• _Aim of the exercise_
Pick up the text on planning an Azure Kubernetes Service cluster after its final sentence and write what comes next.

Background: Getting started and learning Azure Kubernetes Service (AKS) is known to be a steep learning curve. In addition to planning for an AKS setup has a ton of design and architecture considerations.
Objective: Go through some essentials for planning a simple Azure Kubernetes Cluster to host your containerized or micro-services application in a development/test or proof of concept (POC) environment. Also, to lay out the foundation to build upon towards a production grade environment.
Intended Audience: You are a novice with Azure Kubernetes and you want to deploy a containerized application. You may be an application developer or system administrator or solutions architect.
AKS Cluster
The AKS cluster architecture is broadly two major components which comprises of the control plane serving the core services and orchestration and set of Nodes that actually runs your applications.

Nodes
The number of nodes can be 1 or more. For dev/test, 1 node may be enough to start, but can scale out manually. Note that to operate reliably, you should have at least 2 nodes. In my experiences, 1 node, has worked fine. I can just manually scale as needed. And for production, it is recommended to have at least 3 nodes.

Target position records:
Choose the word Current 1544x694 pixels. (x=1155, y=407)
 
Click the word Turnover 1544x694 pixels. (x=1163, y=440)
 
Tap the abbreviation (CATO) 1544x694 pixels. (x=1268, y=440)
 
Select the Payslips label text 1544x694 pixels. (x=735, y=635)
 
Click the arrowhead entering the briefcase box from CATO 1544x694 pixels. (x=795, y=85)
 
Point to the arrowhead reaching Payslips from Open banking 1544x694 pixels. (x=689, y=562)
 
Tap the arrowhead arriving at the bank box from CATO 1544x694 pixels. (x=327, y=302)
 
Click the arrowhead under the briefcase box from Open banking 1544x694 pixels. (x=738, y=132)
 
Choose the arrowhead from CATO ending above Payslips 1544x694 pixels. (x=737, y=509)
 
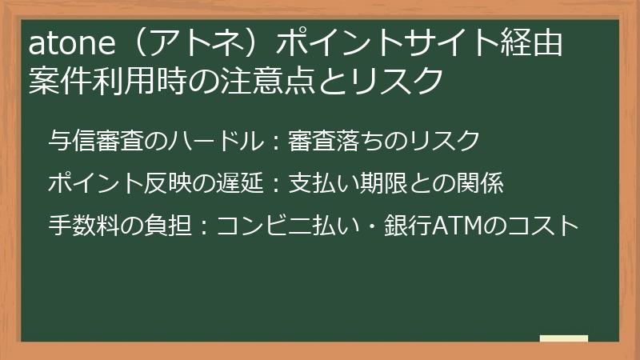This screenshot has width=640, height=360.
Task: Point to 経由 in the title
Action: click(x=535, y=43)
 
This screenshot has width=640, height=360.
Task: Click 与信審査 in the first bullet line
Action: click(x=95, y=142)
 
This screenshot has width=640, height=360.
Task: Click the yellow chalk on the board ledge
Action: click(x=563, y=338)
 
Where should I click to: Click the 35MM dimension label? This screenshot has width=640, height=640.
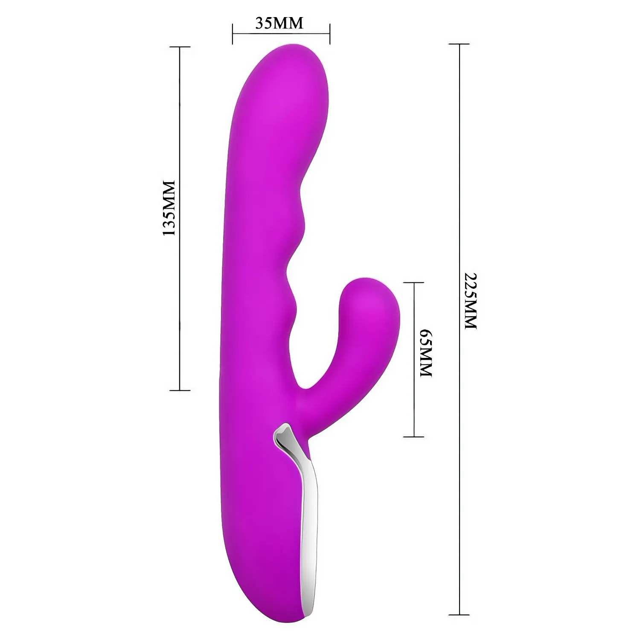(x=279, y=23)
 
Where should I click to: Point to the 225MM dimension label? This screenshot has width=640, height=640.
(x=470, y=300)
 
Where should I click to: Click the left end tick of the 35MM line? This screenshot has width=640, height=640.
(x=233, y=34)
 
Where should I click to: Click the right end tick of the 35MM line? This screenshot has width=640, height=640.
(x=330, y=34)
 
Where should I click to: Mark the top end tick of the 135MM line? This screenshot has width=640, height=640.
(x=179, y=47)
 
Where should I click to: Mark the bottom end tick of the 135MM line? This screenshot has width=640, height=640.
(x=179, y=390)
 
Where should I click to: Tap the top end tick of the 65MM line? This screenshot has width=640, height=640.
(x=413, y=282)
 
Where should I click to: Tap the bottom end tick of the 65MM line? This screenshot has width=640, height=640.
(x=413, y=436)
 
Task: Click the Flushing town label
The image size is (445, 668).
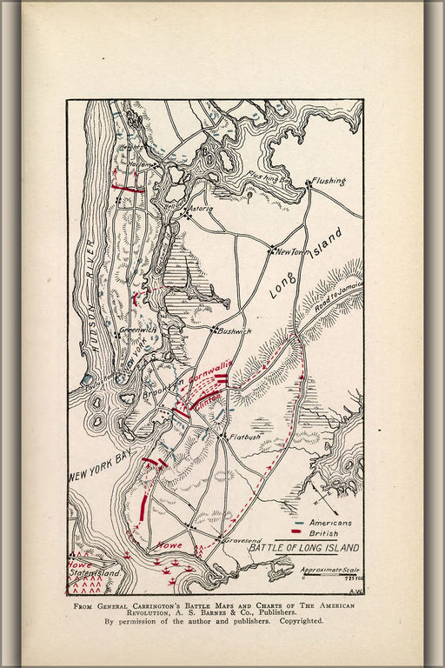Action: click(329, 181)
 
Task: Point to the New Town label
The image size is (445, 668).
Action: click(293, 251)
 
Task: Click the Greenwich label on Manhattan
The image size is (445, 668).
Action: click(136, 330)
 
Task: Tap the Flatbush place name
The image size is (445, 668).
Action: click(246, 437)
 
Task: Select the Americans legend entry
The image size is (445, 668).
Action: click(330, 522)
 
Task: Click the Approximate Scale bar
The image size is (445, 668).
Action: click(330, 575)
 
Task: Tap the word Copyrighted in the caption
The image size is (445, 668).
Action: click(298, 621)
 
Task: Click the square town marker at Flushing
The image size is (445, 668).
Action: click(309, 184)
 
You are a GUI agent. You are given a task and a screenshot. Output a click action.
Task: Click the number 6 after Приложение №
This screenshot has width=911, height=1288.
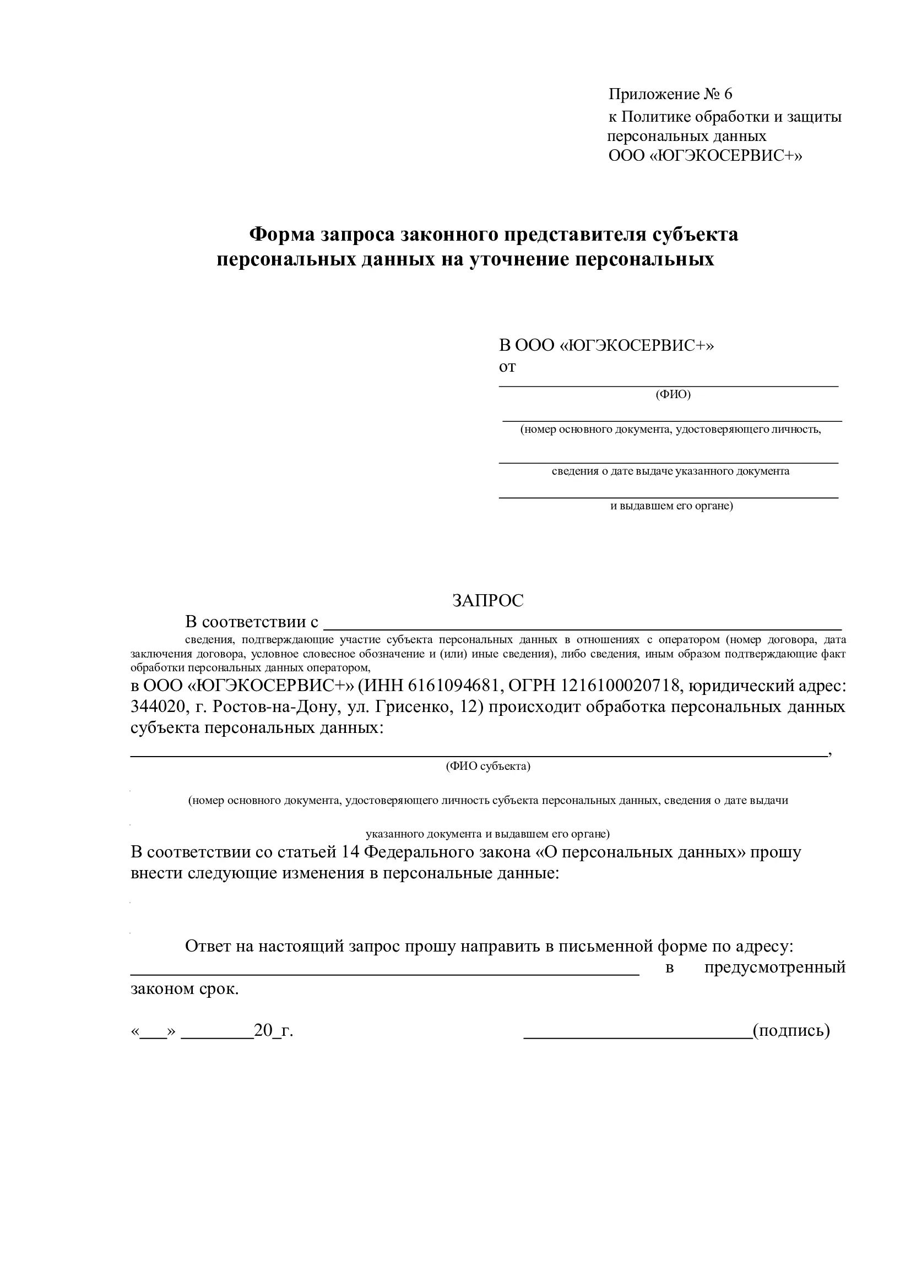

• _Task response_
To read further details:
Operating Systems: Linux or Windows
By default, the nodes are Linux based containers. However, AKS supports windows containers in its own Node pool. Node pools share the same configuration among nodes. Therefore, you will have a situation of supporting both operating systems in their own Node pool. You can’t have only windows based container support.
To read further details:
Networking
New or existing Virtual Network
AKS cluster is deployed to a virtual network and specifically to a subnet. Either A VNet is autogenerated or an AKS cluster associated to an existing virtual network. The 2nd option allows for more control, modularity, segregation and manageability.
I would recommend creating a virtual network first and deploy AKS into one of its subnets. Therefore, some IP address planning is recommended. On the other hand, if you just require an AKS cluster with its standalone virtual network and its default configuration has little importance, then autogenerate a virtual network upon AKS deployment via the Azure Portal or Azure CLI.
To read further details:
Public or Private network Access
Depending if your application needs access from within your virtual network or from the internet, you can choose either a Public or Internal Azure Load Balancer with the respective public IP or private IP address. Just note that a load balancer is a first typical step towards providing application access in an AKS cluster.

To read further details:
Network Models: Kubenet or Azure CNI plugin
In addition to the virtual network configuration, you need to configure the networking model that is managed within the AKS cluster resources.
- Kubenet networking
- Azure Container Networking Interface (CNI) networking

Each Pod within a node gets an IP address from the VNet subnet address space. In the case of using the Azure Application Gateway, it may require this networking plugin so that the backend pools have direct traffic to the pods’ IP addresses.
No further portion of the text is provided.